:: JOB ::
Please rewrite everything from the line containing "What do you" down to the line containing "center [341, 240]." as a Markdown table with the columns Number and Row text, skipping blank lines and leaving the pictures out.

:: DATA TO EXAMINE ::

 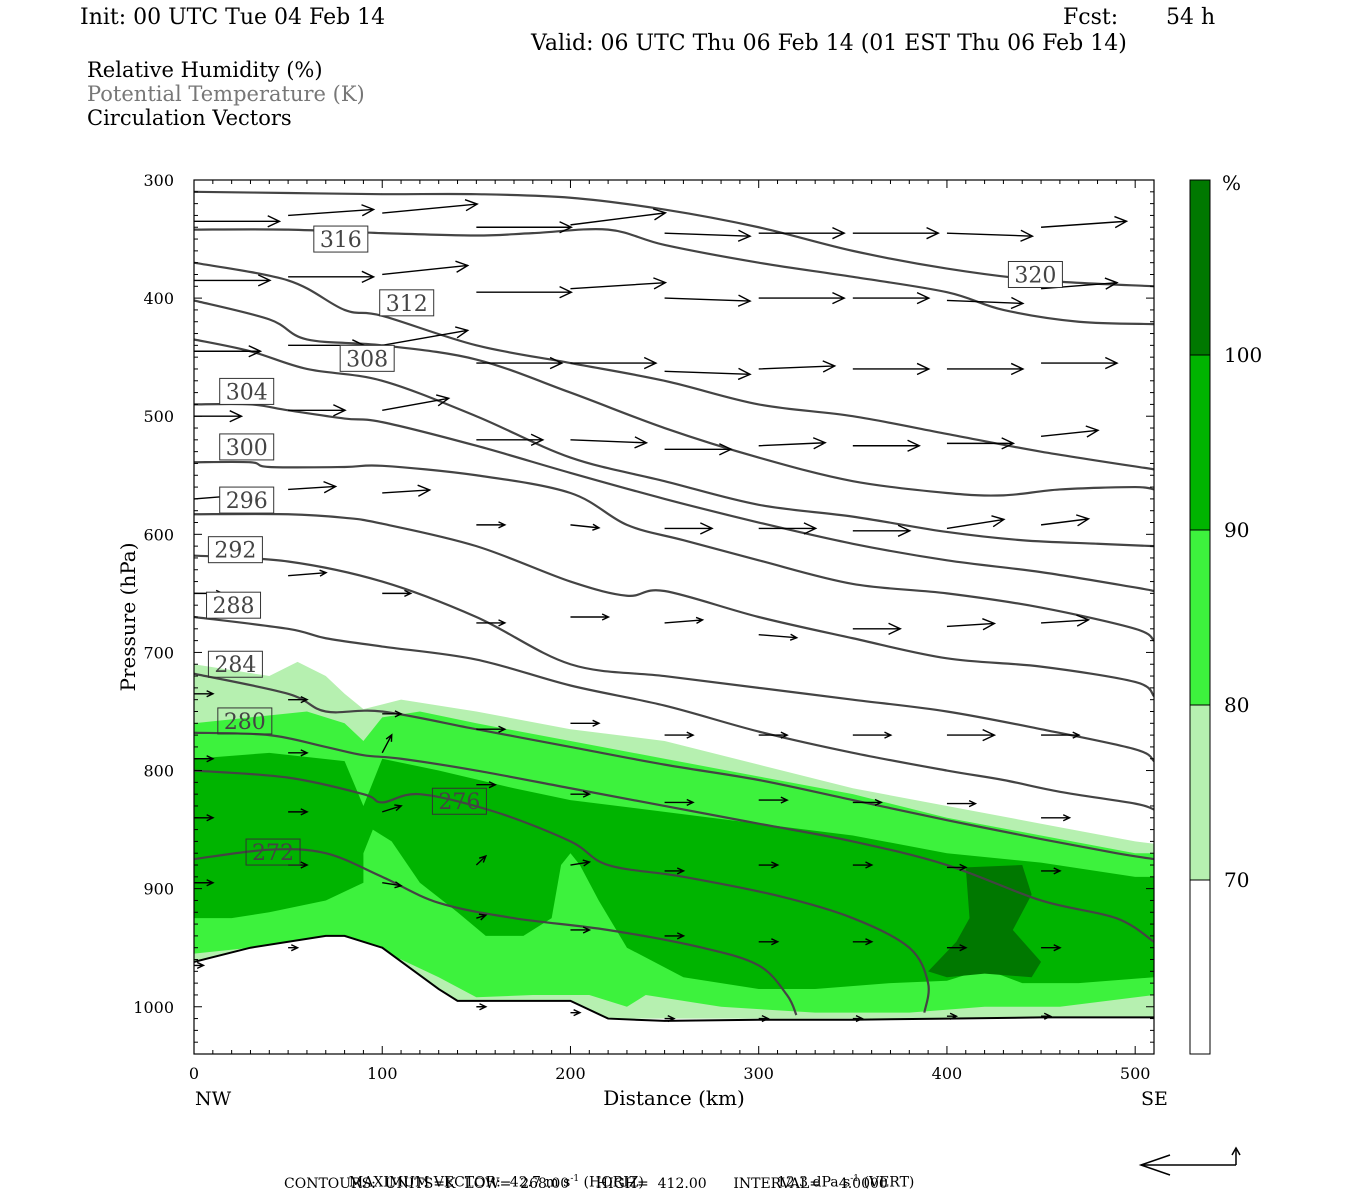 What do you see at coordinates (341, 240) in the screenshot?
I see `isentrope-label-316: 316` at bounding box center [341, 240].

...

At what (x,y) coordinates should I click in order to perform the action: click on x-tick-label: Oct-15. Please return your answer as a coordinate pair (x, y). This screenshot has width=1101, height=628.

...

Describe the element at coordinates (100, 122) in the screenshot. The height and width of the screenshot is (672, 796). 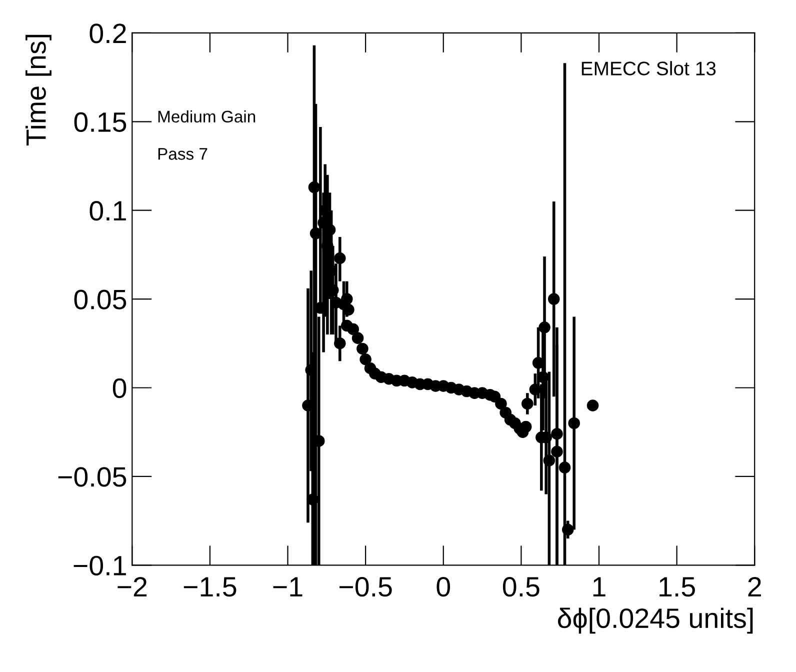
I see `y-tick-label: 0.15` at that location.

:: SOLVED PROBLEM ::
| Number | Row text |
|---|---|
| 1 |   What do you see at coordinates (341, 240) in the screenshot? |
| 2 | I see `isentrope-label-316: 316` at bounding box center [341, 240]. |